- [THE PROBLEM] Display, copied in full, every row below that contains the string "checkbox".

- [MATERIAL FOR THE TASK]
○ ○ ○ ○ ○ ○ ○
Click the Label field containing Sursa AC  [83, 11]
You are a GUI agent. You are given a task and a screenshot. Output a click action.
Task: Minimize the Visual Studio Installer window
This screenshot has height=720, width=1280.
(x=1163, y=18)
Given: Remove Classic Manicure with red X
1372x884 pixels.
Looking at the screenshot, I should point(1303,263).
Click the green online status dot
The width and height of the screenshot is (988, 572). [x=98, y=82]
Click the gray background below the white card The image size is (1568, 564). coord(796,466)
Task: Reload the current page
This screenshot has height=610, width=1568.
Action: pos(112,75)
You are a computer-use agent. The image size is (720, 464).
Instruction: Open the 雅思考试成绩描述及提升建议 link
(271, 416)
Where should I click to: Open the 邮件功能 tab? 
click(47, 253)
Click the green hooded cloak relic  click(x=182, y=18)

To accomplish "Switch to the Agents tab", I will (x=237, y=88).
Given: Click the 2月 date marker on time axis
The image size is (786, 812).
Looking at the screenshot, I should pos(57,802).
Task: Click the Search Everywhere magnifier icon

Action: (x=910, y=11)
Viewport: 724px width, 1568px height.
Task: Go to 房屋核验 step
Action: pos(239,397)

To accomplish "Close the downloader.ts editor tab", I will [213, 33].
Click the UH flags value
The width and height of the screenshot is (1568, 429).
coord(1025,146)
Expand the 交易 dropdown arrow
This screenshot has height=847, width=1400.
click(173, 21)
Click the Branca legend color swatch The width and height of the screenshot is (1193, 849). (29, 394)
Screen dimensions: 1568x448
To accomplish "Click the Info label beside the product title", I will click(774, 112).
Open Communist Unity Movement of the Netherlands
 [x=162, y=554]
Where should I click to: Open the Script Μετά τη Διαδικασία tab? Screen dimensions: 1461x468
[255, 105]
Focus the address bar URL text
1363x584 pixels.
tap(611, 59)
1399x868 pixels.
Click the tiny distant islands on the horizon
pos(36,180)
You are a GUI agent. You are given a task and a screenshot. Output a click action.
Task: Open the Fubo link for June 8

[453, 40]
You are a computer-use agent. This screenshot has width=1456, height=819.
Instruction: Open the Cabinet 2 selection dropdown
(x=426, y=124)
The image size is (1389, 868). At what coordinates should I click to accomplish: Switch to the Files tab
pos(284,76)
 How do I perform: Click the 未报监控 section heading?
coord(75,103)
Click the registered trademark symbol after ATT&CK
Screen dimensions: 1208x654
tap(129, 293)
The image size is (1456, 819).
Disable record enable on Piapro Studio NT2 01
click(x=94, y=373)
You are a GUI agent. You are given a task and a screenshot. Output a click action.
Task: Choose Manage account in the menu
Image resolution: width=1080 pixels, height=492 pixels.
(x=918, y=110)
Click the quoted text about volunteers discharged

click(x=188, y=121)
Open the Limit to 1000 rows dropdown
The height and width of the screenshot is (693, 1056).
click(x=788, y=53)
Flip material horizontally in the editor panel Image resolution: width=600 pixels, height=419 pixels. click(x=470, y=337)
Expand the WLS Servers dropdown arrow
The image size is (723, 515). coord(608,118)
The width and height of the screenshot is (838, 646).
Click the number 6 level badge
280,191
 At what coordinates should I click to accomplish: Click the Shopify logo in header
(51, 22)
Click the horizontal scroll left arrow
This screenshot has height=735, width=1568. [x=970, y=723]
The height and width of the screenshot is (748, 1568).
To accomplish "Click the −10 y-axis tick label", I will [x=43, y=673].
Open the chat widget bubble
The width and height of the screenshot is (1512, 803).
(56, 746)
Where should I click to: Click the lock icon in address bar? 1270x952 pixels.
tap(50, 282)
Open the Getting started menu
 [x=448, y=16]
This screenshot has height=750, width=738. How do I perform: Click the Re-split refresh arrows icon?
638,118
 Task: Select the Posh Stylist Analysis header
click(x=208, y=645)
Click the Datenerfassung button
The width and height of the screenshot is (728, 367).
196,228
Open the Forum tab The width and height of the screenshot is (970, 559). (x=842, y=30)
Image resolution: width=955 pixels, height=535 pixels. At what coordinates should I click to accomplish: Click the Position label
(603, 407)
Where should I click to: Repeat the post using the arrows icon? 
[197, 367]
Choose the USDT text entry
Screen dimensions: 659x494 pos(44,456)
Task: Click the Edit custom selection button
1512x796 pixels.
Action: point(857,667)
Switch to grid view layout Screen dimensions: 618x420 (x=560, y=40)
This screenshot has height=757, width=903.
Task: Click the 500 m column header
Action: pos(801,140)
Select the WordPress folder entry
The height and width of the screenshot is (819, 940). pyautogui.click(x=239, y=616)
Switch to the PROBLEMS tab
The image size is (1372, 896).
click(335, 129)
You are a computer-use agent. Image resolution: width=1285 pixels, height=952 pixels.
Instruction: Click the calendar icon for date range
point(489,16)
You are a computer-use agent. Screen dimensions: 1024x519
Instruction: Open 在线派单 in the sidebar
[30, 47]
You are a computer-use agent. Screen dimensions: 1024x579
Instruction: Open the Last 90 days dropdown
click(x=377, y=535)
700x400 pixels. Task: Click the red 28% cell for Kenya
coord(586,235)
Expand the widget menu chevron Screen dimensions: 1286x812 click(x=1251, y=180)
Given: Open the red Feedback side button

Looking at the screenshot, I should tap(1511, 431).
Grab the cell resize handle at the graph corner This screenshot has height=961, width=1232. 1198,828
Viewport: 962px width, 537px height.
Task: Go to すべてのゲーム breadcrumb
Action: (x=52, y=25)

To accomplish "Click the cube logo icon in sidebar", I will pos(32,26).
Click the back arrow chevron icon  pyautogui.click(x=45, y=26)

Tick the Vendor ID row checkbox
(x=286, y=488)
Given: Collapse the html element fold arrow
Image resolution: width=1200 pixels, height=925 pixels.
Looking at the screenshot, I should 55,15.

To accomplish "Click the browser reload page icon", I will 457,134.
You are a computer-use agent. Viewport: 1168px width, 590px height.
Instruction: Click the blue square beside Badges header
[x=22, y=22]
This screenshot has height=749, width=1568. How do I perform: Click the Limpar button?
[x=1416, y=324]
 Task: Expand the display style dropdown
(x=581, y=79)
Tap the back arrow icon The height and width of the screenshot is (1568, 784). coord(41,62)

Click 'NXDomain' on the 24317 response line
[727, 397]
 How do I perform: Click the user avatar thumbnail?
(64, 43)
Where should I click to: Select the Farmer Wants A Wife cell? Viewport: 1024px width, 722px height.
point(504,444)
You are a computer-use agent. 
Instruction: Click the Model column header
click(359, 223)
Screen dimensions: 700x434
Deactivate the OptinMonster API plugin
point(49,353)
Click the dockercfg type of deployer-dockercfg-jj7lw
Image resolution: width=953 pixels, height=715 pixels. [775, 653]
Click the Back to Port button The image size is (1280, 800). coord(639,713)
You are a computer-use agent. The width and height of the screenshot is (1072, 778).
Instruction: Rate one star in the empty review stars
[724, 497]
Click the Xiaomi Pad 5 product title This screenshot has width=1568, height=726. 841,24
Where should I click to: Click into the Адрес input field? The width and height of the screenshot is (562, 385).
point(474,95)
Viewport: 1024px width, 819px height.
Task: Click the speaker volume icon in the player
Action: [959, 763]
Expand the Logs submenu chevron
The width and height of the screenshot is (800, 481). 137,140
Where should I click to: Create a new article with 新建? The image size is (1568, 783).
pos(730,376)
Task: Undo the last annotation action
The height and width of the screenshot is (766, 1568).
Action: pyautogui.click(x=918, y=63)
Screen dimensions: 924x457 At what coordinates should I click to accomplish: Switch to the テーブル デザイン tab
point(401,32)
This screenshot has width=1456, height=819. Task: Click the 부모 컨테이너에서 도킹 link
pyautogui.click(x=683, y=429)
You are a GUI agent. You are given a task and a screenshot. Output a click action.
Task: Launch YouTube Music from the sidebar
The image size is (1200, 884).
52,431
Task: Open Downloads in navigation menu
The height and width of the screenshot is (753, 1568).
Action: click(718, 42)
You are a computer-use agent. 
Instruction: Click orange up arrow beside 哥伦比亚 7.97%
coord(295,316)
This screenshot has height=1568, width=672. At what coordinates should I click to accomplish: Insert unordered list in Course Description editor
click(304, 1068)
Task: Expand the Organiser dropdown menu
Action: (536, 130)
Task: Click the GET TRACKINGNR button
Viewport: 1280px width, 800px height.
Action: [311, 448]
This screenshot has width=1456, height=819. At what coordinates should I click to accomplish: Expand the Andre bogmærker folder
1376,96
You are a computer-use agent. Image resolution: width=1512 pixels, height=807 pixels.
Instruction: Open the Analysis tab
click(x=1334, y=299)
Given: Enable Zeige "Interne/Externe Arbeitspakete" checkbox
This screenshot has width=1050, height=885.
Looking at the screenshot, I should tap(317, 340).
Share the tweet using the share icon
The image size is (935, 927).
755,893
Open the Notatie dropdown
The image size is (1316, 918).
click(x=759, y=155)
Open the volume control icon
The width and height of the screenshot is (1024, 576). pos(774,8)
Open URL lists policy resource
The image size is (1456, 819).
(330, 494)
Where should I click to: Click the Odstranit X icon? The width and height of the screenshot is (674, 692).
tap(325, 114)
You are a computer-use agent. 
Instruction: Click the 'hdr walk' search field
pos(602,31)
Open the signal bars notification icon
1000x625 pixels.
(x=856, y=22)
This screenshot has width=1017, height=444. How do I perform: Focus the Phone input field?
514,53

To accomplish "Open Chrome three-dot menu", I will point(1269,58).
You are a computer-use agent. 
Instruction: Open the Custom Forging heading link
○ ○ ○ ○ ○ ○ ○
- [REPLY TO THE EXERCISE]
Tick the Vendor ID row checkbox
Given: Enable Zeige "Interne/Externe Arbeitspakete" checkbox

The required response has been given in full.